Concrètement, le filibuster est une tactique procédurale permettant à un sénateur, ou un groupe, de prolonger le débat pour retarder, voire empêcher, un vote sur un texte de loi. Depuis la réforme de 1975, mettre fin au débat exige 60 voix sur 100 (la « cloture ») — alors que l’adoption finale d’une loi ne requiert qu’une majorité simple de 51 voix. Résultat : une minorité de 41 sénateurs peut bloquer un texte soutenu par 59 de leurs collègues, tant qu’elle maintient sa menace.

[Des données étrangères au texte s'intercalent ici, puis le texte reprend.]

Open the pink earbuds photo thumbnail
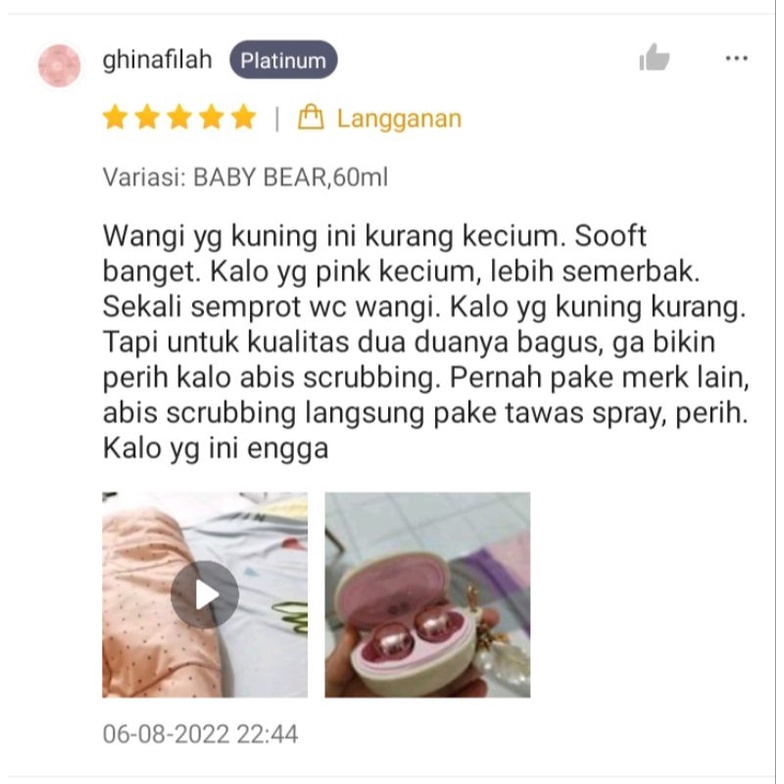 coord(428,594)
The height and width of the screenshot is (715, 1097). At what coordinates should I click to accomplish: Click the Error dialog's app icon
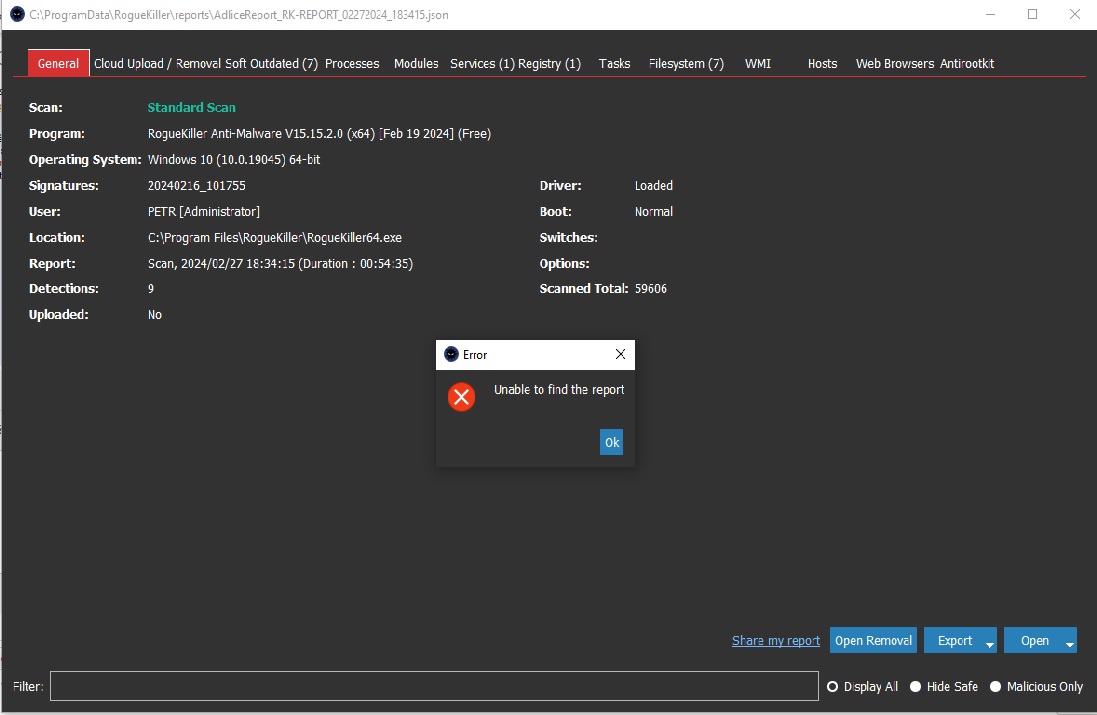(451, 355)
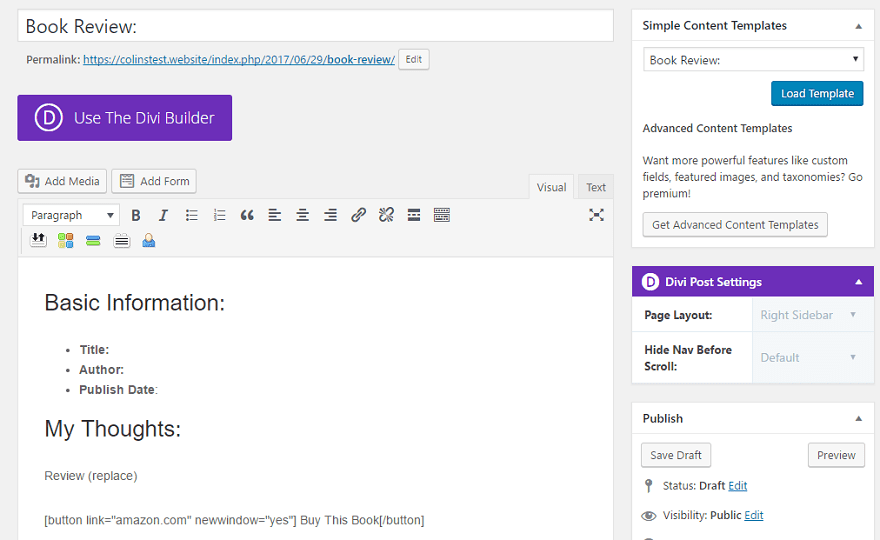
Task: Click Use The Divi Builder
Action: click(124, 118)
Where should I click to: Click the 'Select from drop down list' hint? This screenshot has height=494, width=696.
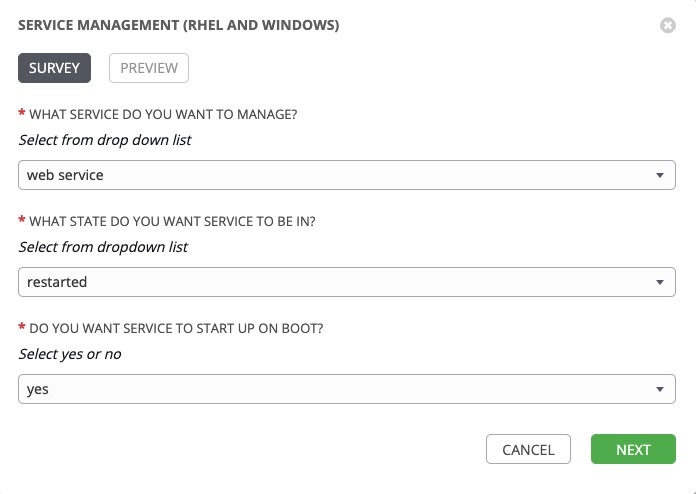[x=105, y=140]
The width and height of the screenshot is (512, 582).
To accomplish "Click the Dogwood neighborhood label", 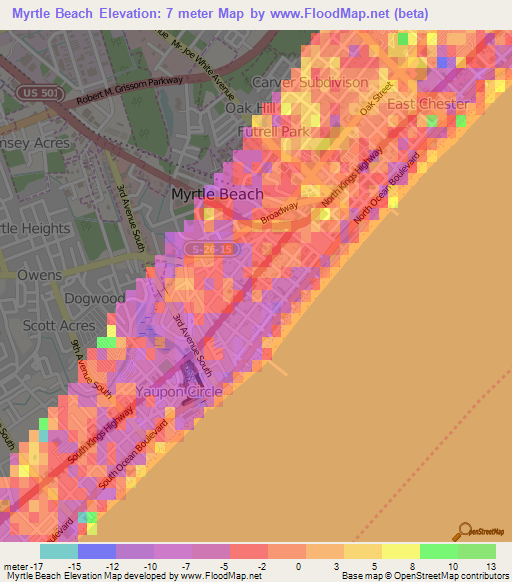I will coord(95,298).
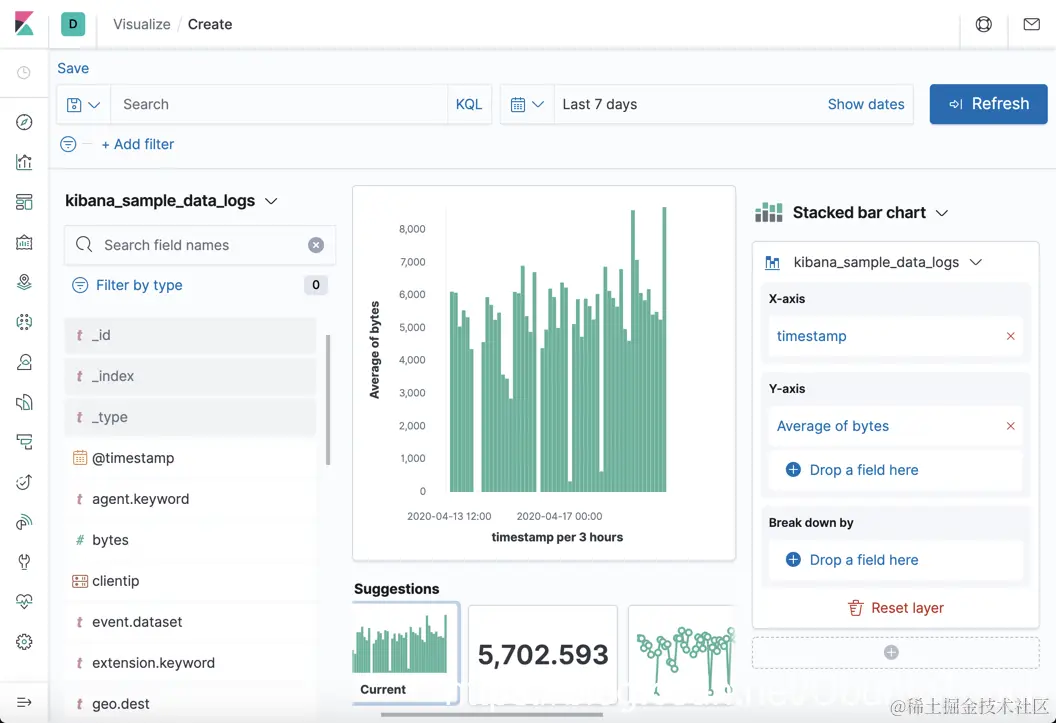Open Dashboard icon in the sidebar
Image resolution: width=1056 pixels, height=723 pixels.
[24, 202]
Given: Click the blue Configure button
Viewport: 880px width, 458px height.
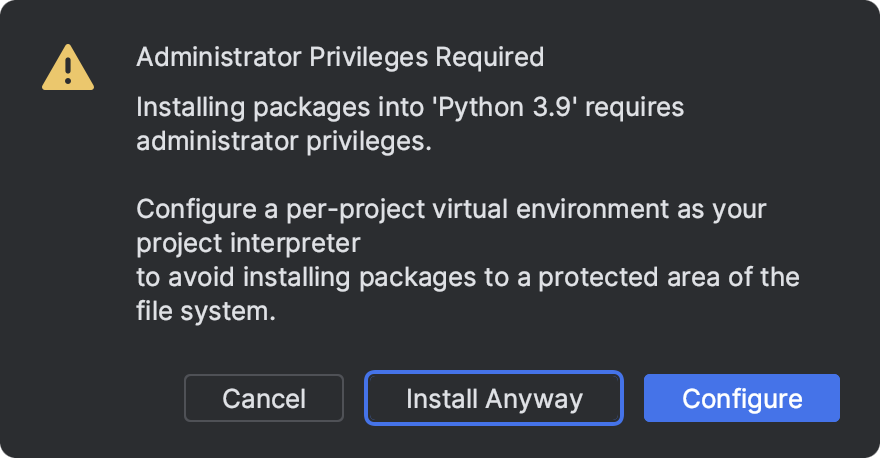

Longtemps, l’outil restait rare : de 1917 à 1970, le Sénat n’a voté que 49 fois pour briser un filibuster, soit à peine plus d’une fois par an. Mais depuis les années 1970, un « filibuster silencieux » suffit — plus besoin de parler des heures durant comme le fit jadis Strom Thurmond (record à 24 heures) : une simple menace bloque désormais un texte. Résultat, la fréquence a explosé : 218 votes de cloture rien que pour la session 2013-2014, encore 168 en 2017-2018. En un demi-siècle, l’usage du filibuster a été multiplié par plus de 25.
Les critiques pointent une origine controversée : le filibuster fut utilisé au 19e siècle par des sénateurs pro-esclavagistes, puis contre les droits civiques durant l’ère Jim Crow — la moitié des textes bloqués entre 1917 et 1994 concernaient ce sujet. Ses détracteurs dénoncent aussi une aggravation du déséquilibre démocratique : le Wyoming (moins d’un million d’habitants) pèse autant au Sénat que la Californie (39 millions).
Ses défenseurs, eux, y voient un rempart contre les majorités éphémères, forçant le compromis bipartisan et protégeant les droits de la minorité, quel que soit le parti au pouvoir — un avantage que chaque camp redécouvre dès qu’il perd la majorité.